*** Opening Supplied entries ***
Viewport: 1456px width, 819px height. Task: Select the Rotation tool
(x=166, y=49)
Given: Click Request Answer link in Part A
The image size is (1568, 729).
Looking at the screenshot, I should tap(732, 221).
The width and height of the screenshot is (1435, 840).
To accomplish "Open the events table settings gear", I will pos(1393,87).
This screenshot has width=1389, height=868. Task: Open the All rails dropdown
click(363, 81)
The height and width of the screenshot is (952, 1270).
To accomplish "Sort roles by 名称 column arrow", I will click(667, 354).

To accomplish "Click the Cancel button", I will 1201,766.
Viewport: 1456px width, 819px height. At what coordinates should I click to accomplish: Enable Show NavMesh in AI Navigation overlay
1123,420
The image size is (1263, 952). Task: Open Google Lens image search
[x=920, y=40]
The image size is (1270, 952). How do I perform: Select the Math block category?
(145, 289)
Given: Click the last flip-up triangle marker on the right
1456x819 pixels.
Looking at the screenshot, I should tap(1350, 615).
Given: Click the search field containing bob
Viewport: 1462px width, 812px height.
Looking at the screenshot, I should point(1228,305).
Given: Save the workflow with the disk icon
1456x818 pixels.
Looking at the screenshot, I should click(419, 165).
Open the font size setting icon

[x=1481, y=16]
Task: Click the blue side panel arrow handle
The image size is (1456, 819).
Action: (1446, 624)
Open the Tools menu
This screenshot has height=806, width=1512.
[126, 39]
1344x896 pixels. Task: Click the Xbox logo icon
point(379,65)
*** Closing Supplied entries ***
▶ **Activity**
Repeat the data exactly, with every line included.

▶ **Reply**
Viewport: 1456px width, 819px height. Task: Select the Rotation tool
(x=166, y=49)
Given: Click Request Answer link in Part A
The image size is (1568, 729).
Looking at the screenshot, I should tap(732, 221).
The width and height of the screenshot is (1435, 840).
To accomplish "Open the events table settings gear", I will pos(1393,87).
This screenshot has width=1389, height=868. Task: Open the All rails dropdown
click(363, 81)
The height and width of the screenshot is (952, 1270).
To accomplish "Sort roles by 名称 column arrow", I will click(667, 354).

To accomplish "Click the Cancel button", I will 1201,766.
Viewport: 1456px width, 819px height. At what coordinates should I click to accomplish: Enable Show NavMesh in AI Navigation overlay
1123,420
The image size is (1263, 952). Task: Open Google Lens image search
[x=920, y=40]
The image size is (1270, 952). How do I perform: Select the Math block category?
(145, 289)
Given: Click the last flip-up triangle marker on the right
1456x819 pixels.
Looking at the screenshot, I should tap(1350, 615).
Given: Click the search field containing bob
Viewport: 1462px width, 812px height.
Looking at the screenshot, I should point(1228,305).
Given: Save the workflow with the disk icon
1456x818 pixels.
Looking at the screenshot, I should click(419, 165).
Open the font size setting icon

[x=1481, y=16]
Task: Click the blue side panel arrow handle
The image size is (1456, 819).
Action: (1446, 624)
Open the Tools menu
This screenshot has height=806, width=1512.
[126, 39]
1344x896 pixels. Task: Click the Xbox logo icon
point(379,65)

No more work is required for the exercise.